In a Jan. 28 post on LinkedIn Pulse, Microsoft CEO Satya Nadella commented on his company's stance on Trump's executive order.
"As an immigrant and as a CEO, I’ve both experienced and seen the positive impact that immigration has on our company, for the country, and for the world," he wrote. "We will continue to advocate on this important topic."
Google has established an independent Root Certificate Authority so it can implement HTTPS across all of its services in a more efficient and expedient way. Google's new Trust Services entity will manage and deploy digital certificates for all Google and Alphabet services, the company said Friday in a blog.

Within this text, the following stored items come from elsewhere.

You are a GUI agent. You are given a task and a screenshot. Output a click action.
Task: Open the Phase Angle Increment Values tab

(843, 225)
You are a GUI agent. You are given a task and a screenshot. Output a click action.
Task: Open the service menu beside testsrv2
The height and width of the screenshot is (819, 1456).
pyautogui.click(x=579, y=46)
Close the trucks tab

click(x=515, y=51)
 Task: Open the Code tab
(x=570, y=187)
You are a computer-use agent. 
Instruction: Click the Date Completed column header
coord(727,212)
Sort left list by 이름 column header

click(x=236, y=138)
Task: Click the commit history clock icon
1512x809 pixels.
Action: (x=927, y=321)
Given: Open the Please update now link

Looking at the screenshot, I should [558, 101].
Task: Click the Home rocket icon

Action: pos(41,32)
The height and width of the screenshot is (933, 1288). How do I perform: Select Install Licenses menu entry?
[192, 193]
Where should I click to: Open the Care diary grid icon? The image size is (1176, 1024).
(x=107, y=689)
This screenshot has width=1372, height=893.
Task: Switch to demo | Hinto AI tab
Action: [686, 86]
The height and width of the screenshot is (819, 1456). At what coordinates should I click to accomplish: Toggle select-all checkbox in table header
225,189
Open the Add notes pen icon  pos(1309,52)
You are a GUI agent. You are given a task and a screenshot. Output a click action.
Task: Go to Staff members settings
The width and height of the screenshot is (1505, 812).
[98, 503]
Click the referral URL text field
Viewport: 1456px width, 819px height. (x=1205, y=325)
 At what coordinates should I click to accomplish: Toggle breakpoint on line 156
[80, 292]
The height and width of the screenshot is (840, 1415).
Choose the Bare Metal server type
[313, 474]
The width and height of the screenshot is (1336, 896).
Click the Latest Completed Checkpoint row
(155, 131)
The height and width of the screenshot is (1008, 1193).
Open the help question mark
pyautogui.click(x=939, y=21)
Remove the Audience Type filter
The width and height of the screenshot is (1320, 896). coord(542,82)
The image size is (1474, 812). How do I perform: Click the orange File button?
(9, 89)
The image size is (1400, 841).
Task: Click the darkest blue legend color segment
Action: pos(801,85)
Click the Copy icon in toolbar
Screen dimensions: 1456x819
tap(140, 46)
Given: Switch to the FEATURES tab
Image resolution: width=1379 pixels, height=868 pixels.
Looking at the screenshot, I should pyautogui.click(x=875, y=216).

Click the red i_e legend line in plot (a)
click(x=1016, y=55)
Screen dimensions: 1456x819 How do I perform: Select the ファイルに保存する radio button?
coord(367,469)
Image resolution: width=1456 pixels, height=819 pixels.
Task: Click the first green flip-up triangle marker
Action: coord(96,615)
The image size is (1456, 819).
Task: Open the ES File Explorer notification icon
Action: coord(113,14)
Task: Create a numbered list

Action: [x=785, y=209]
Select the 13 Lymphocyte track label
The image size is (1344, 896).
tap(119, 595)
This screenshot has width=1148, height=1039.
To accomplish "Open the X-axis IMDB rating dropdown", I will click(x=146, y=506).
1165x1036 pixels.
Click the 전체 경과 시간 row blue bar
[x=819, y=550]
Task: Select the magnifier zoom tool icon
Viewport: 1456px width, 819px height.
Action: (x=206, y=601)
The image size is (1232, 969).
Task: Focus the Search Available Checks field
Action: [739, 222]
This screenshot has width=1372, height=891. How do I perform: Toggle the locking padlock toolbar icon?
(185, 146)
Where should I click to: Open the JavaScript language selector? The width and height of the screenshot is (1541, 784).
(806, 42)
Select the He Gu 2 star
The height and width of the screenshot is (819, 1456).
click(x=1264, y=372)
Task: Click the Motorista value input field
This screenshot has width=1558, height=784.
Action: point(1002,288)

The new unit will complement Google Internet Authority G2, the third-party subordinate Certificate Authority that Google has been relying on so far for its Secure Sockets Layer/Transport Layer Security certificate needs.
Snap Inc. reportedly plans to list its highly anticipated initial public offering on the New York Stock Exchange. Snap's product, Snapchat, the social-network messaging app that turned down an offer four years ago from Facebook to be acquired for $3 billion, quietly filed for the IPO on Nov. 15, saying it is preparing to go public in March 2017.
Several news sources, including the Wall Street Journal, TechCrunch and MarketWatch, reported Jan. 30 that the date would be made public this week. According to the reports, the March time frame reported by eWEEK and others last November still appears to be in the company's plans.
Snapchat, estimated to have about 150 million users worldwide, could be valued at $20 billion to $25 billion or more, making it the largest initial public offering since Chinese e-commerce giant Alibaba Group Holding Ltd. went public in 2014.